PRIME MINISTER'S FUND

Free For All

A weekly newspaper's report charges the Prime Miniter's Office of squandering the prime minister's fund

By A CORRESPONDENT

Just when there have been media reports that the Prime Minister's Office (PMO) has embezzled heavy amount, Deshantar a vernacular Weekly has come out with staggering figures PM Krishna Prasad Bhattarai provided as grant from the national coffer. Here is the detail:

According to the widely read weekly, the chief executive boss has already disbursed above 110 million Rupees from the Prime Minister's fund. According to a relaible source, the grant given to different individual ranges from a minimum of 4,000 Rupees to as much as 50 million Rupees.

Cabinet Secretariat : Lacking accountability
Cabinet Secretariat : Lacking accountability

Responding to media reports that alleged the PMO of embezzling the national coffer, the office of the chief executive had last week clarified the official policy of providing grant. "Only those who are in dire need of financial assistance will be helped by the Prime Minister's Fund," read the press release issued by the PMO.

But going by the records, those who have received the grant do not qualify the government's criteria. Following a meeting at the PMO last Thursday, the recommended Nepalese Ambassador to Sri Lanka Bal Bahadur Kunwar not only received 35,000 Rupees as medical allowance from the PM's fund but was also allowed to claim all treatment expenses from the Nepalese mission in Bangkok.

His bill, ultimately, will have to be paid by the Finance Ministry. The Ministers' Council, however, is yet to receive the record of the total expense. The PMO has provided 500,000 Rupees for B.P Sanskrit School at Solu.

Other recepients of the PM's grant include Til Bahadur Gurung from Gorkha (200,000 Rupees), MP Basu Dev Bhattarai (100,000 Rupees), Bhim Bahadur's family (100,000 Rupees), Dharma Thapa's family (500,000 Rupees), Dhanikraj Mandal of Siraha (200,000 Rupees), Dilli Raman Regmi (800,000 Rupees) and Kiran Chitrakar of Nepal Television (200,000 Rupees).

Few political leaders, under fictitious names, have also  received the grant. According to the source, a top leader of the main opposition CPN-UML was given 1.5 million Rupees under the cover-up name of Bijay Kumar Pudel of Rupandehi. Yet another powerful leader was provided with the grant of one million Rupees under the name of Maheshwor Rai from Mahottari.

After he took office, Bhattarai is said to have decided to allocate 2.5 million Rupees for the fund and to prapare ledger after the amount is used. But given the trend of the money being spent from the fund, 2.5 million doesn't seem to suffice for even a week.

What has made the spending so easy is the faulty provision that does not require any reason to be mentioned for the money spent. Moreover, there has been so far no auditing of the PM's fund. With all these loopholes, there is hardly any way to believe that the PM's fund is being properly utilised.

If Bhattarai, as claimed by his press advisor Kishor Nepal, is a clean person with no black patch in the last 50 years, and if his image is not to be tainted, a white paper recording his fund's expenses should be issued mandatorily.

**SUPPLIED INFORMATION**
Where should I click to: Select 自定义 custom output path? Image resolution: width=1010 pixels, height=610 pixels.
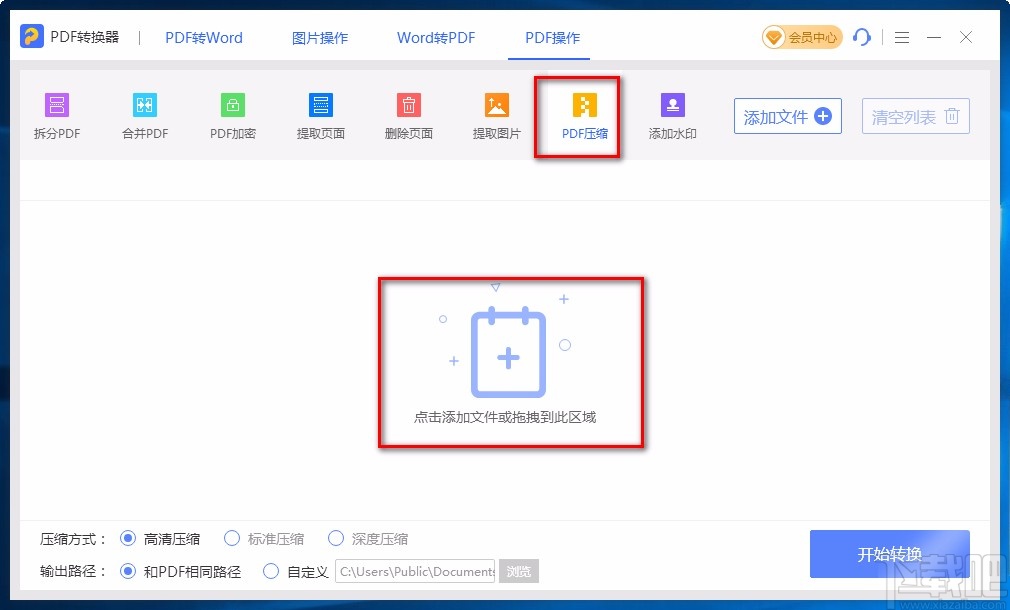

**EXERCISE**
Copy word for word the passage from the article on the Prime Minister's fund, starting at "Few political leaders, under" and ending at "Rai from Mahottari.".

**ANSWER TO THIS TASK**
Few political leaders, under fictitious names, have also  received the grant. According to the source, a top leader of the main opposition CPN-UML was given 1.5 million Rupees under the cover-up name of Bijay Kumar Pudel of Rupandehi. Yet another powerful leader was provided with the grant of one million Rupees under the name of Maheshwor Rai from Mahottari.